#### Problem requirements
Below are some records; copy each line in them that contains "will".

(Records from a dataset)
━━━━━━

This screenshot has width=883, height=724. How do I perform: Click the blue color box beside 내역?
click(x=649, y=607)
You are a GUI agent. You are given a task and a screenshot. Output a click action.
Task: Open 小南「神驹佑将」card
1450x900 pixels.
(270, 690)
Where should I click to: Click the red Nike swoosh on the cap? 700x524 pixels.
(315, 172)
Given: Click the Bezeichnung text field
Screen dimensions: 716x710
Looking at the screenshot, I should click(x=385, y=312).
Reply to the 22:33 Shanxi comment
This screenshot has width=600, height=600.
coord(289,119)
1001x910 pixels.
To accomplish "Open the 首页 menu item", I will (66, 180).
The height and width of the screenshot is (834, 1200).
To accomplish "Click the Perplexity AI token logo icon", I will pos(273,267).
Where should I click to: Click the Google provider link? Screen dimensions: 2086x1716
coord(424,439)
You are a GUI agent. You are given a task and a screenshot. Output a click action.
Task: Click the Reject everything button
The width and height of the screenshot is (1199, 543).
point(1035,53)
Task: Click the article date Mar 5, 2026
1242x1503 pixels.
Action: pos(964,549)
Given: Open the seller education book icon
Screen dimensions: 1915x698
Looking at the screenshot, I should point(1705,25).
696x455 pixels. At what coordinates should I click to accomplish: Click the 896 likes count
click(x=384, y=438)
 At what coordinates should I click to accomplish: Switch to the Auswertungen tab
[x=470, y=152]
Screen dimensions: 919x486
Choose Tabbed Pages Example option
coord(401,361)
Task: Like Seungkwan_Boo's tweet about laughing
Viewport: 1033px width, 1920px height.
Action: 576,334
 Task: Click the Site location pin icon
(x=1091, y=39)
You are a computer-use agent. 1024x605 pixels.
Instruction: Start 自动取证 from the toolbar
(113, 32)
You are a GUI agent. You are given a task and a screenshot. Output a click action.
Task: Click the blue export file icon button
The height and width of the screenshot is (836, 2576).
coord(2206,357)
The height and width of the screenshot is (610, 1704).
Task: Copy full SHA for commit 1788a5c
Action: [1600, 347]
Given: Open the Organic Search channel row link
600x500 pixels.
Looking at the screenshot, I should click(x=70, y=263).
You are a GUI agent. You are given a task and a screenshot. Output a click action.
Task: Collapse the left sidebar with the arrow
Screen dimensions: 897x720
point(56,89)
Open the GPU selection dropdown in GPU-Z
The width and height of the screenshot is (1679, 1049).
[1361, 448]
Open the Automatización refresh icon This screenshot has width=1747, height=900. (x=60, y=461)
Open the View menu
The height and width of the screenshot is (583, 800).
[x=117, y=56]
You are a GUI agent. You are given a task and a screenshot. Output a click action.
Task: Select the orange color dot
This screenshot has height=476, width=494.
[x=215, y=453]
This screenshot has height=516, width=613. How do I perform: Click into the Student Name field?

━━━━━━

#### Answer for the task
To accomplish "Open the 首页 menu item", I will (66, 180).
To accomplish "Click the Perplexity AI token logo icon", I will pos(273,267).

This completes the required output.